The Sars-CoV-2 virus affects all age groups. Therefore, it is natural to conduct clinical research on covid vaccines among all age groups. For a new pathogen, it is an ethical requirement that any new medicine or vaccine undergo a clinical trial among adults first, and only once it’s proven safe should we enrol children for subsequent trials. The licensing of a vaccine for 12-17-year-olds is an indication that it has undergone its due clinical trials and has been found both safe and efficacious. Thereafter, whether this age group is to be vaccinated or not is a decision for which we need an analysis of scientific information on its need, benefit and risks.
In India, parental demand for vaccinating children is linked to the reopening of schools. However, much of the discourse is based on misinformation. The fact is that vaccination is not a prerequisite to open schools. No country in any part of the world is administering covid vaccines to children younger than 12 years. Yet, schools in most countries are open. Second, the main role of a vaccine is to prevent moderate to severe disease and death. However, as children are at far lower risk of moderate to severe covid and mortality, the benefits of vaccinating children are also much lower than for adults.
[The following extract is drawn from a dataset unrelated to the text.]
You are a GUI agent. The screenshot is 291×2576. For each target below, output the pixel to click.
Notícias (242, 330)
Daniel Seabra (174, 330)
Further, if the idea is to vaccinate children to reduce transmission, then it is completely misplaced, as there is very little evidence to show that the vaccines currently in use reduce transmission. To make schools safe, interventions such as improved ventilation and the use of masks are far superior.
There are other considerations which warrant that a decision on vaccinating children be taken with caution. The number of children included in the majority of either completed or ongoing clinical trials for covid vaccines ranges from a few hundred to 1,000. While this is a reasonable size to provide data on safety and immunogenicity, the incidence rate of some adverse events, both common and rare, is always slightly higher among younger age groups. This is true for all vaccines. However, the first covid vaccine licensed for children in India uses an entirely new platform, DNA plasmid. Therefore, it would be wise to use this vaccine first among adults and generate additional real-world data before recommending it for children.
Globally, only a handful of countries have started vaccinating 12-17-year-olds, and these are those that have achieved high adult coverage and secured far more vaccine doses than they need. For this age group, there is evidence to favour vaccinating only a select sub-group of high risk children, as has been adopted by the UK.
In covid case management, the role of evidence-based standard treatment guidelines (STG) is paramount. However, Indian STGs for covid management had included unproven medicines and therapies. Medical practitioners around the country followed their own approaches to treat patients. In making a decision on covid vaccination of children, India must avoid the mistakes made in case management. Its decision should not be influenced by what parents want or by influential voices that are not necessarily logical.
The decision on whether, when, how and with which sub-group to start covid vaccination of the country’s 12-17-year age cohort lies with a covid vaccine expert group under the National Technical Advisory Group on Immunisation. In the current discourse, which is charged not just with parental pleas but also some paediatric task-forces seeking vaccination arrangements for children, this vaccine expert group bears a special responsibility. Apart from scientific data, vaccine supply and delivery factors would have to be taken into account. It’s important for the country’s political leadership to refrain from interfering in this, as seemed to be the case with the opening of vaccination for the 18-44-years age group in April. Also, it is time that the vaccine expert group starts communicating with the general public by issuing updates on the scientific rationale of why children (or members of any subgroup for that matter) need to be vaccinated, or not, all of it in lay-person language. Decisions on covid vaccination in India need a double dose of clearer science and greater transparency.
Chandrakant Lahariya is a physician-epidemiologist, public policy and health systems expert and co-author of ‘Till We Win: India’s Fight Against The Covid-19 Pandemic’. Views expressed are personal.